Essi rientrano quindi, nella cosiddetta "MAGNA TERAPIA STERILISANS" che blocca il nemico, ma che può ledere l'organismo stesso nelle sue parti sane. La loro azione molecolare, è piuttosto organica, ed estranea alle leggi naturali già che paralizza sul nascere i meccanismi meravigliosi di difesa di cui la "NATURA MEDICATRIX" ha dotato l'uomo e gli altri esseri viventi.

L' omeopatia invece, stimola le forze autodifensive naturali dell'organismo, e vengono curate le cause profonde del turbamento dell'intero organismo, tenendo in conto delle cause lontane e vicine della malattia, della predisposizione costituzionale e ambientale, studiando anche il "terreno" su cui si è sviluppata la malattia stessa. In altre parole, cura in modo personalizzato il malato, perche studia le sue caratteristiche, il suo temperamento, la sua predisposizione ad amalarsi, e lo stesso ambiente in cui il paziente vive e lavora.

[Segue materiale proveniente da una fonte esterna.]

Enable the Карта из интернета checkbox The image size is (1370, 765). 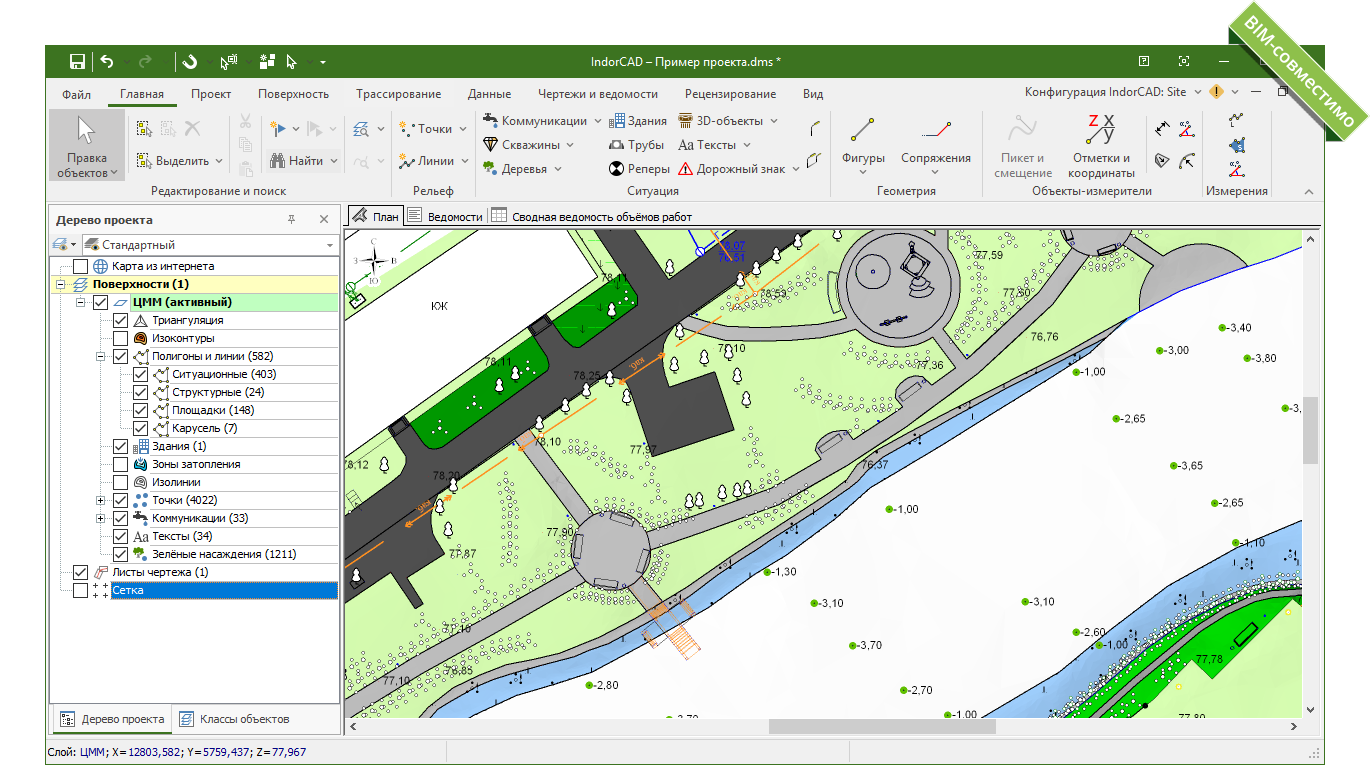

E evidente che l' omeopatia non agisce in modo empirico, ma procede come medicina "biologica" cioè conforme alle leggi della Natura. All' omeopatia, sono collegabili le leggi della chimica, della fisica clasica e gravitazionale, della meccanica quantistica e della fisica atomica. L' omeopatia quindi tesaurizza i risultati delle ricerche sperimentali di biologia molecolare, di genetica, di inmunologia, di allergologia, di psicologia, di bioemergetica, nonche di altre discipline che conducono sperimentazioni sulle leggi della Natura per conoscerle meglio, per verificarle e quindi per trascriverle in formule scientifiche.

OMEOPATIA come MEDICINA della persona e del dialogo umano.

Con l'omeopatia si apre l'era del dialogo intimo tra il medico ed il malato, un' originale colloquio tra paziente e omeopata, questo'ultimo deve interrogare a fondo il paziente e lasciarlo parlare "a ruota libera" per conoscere tutti i particolari della sua personalità fisica e mentale. Se si riesce a capire l'uomo si saprà come si può e si deve curare il malato oltre la sua malattia. La raccolta d'informazioni sul paziente si deve svolgere senza fretta e senza stratti limiti d'orario.

LA VISITA OMEOPATICA.

La visita omeopatica è molto diversa da quella a cui siamo abituati. Durante la visita omeopatica, a volte può sembrare che ci chiedono cose che non centrano con il nostro disturbo, oppure ci fanno delle domande un pò strane, tutto questo perchè l'omeopata ci deve capire in fondo fisica e mentalmente per elaborare la sua cura, quindi bisogna rispondere in modo sincero a tutte le domande in modo di non portare fuori pista la diagnosi che ci devono fare, non dimenticare che l'omeopata è anche un medico a tutti gli effetti, l'omeopatia è la specialità scelta dopo aver concluso gli studi in medicina. Per una riuscita cura dunque, un buon colloquio con l 'omeopata dando a conoscere anche le cose che sembrino più insignificanti.

L'omeopatia come tutte le cose ha i suoi limiti, quindi non può agire in condizioni che sfuggono alla legge della similitudine.

Con i bambini le cure fanno il loro effetto più rapido che con le persone anziane.

Buoni sono i risultati che si ottengono nelle malattie psicosomatiche e nei casi di malattie croniche.

E, alla fine, anche da considerare l'uso della omeopatia per disintossicare il nostro organismo dopo una cura ALLOPATICA depurando le tossine procurate dal abuso di medicinali.